Elle lance alors un vaste appel aux participants. N’importe quel adulte anglophone peut se porter volontaire à condition de ne pas être daltonien, de ne pas souffrir de troubles neurologiques et de ne pas avoir de difficultés de lecture. 120 personnes issues de 16 pays différents répondent à cet appel. Parmi ces volontaires, un grand nombre rencontrent des problèmes de santé mentale.
43 % présentent des niveaux d’anxiété cliniquement préoccupants, 18 % des symptômes dépressifs importants et 24% un trouble probable de stress post-traumatique (TSPT).
Avant de commencer la thérapie, la chercheuse demande aux participants de citer quelques événements négatifs par exemple, des faits à venir qu’ils redoutent de voir arriver, mais aussi d’autres neutres comme des tâches et activités routinières et des événements positifs, tels des espoirs prochains qui apportent au sujet joie et excitation.
Pour chacun de ces événements, le participant doit fournir un indice, c’est-à-dire un mot qui s’y réfère spécifiquement (comme «hôpital» pour «Covid»). Avant de commencer le test, les chercheurs mesurent enfin le niveau d’anxiété, de dépression et de bien-être des participants.
L’expérimentation proprement dite a ensuite pu commencer. Elle a consisté à exposer, douze fois par jour et pendant trois jours, 61 des participants à des indices qui correspondaient à leurs peurs futures. Pour reprendre l’exemple précédent, une personne inquiète que ses parents soient hospitalisés à cause du Covid avait pour indice le mot «hôpital».

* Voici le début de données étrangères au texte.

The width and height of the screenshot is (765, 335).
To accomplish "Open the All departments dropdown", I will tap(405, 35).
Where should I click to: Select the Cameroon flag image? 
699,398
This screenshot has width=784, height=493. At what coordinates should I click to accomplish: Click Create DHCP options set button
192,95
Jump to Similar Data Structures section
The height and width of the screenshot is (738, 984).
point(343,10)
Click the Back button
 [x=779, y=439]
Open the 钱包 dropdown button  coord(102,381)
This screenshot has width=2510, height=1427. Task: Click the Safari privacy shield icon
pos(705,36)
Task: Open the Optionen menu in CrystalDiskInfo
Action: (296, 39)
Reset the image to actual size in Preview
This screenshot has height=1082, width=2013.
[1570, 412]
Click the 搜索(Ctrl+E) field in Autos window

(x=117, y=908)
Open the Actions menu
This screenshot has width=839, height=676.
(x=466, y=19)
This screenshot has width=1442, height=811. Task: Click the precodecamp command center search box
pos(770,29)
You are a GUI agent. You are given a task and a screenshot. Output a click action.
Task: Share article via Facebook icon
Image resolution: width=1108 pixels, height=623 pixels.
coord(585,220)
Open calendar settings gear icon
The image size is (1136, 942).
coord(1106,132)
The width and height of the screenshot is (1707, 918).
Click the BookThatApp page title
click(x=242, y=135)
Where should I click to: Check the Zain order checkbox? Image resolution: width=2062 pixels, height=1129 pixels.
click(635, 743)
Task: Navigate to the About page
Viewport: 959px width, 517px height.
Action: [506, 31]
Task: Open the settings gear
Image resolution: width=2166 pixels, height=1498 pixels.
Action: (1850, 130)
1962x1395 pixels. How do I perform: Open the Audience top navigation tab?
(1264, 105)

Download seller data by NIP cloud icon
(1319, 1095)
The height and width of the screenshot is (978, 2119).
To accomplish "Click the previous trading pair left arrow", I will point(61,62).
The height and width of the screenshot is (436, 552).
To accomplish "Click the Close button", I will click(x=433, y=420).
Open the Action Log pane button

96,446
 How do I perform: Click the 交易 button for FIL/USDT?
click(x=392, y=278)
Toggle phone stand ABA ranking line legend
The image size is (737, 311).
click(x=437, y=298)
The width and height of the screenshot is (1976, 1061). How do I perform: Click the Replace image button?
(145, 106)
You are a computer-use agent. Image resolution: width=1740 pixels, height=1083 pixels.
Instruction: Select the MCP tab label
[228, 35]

Au cours de leur entraînement, les sujets avaient pour consigne de se rappeler l’événement relié à l’indice pendant quelques secondes, puis de bloquer toutes les pensées ou images qui pouvaient s’y rapporter. Si jamais une pensée leur venait à ce sujet, ils devaient la chasser immédiatement de leur conscience et reporter leur attention sur l’indice.
En outre, ils avaient interdiction de penser à autre chose qui aurait pu les distraire, les chercheurs souhaitant démontrer l’efficacité de la «suppression des pensées» et non d’une stratégie de «remplacement».
Un groupe contrôle de 59 personnes a suivi le même entraînement, à la différence que les indices se rapportaient cette fois à des événements neutres. L’indice «opticien» leur était par exemple présenté, se référant à l’événement neutre d’une visite chez l’opticien. À la fin de ces entraînements, la santé mentale et le bien-être des sujets étaient à nouveau testés.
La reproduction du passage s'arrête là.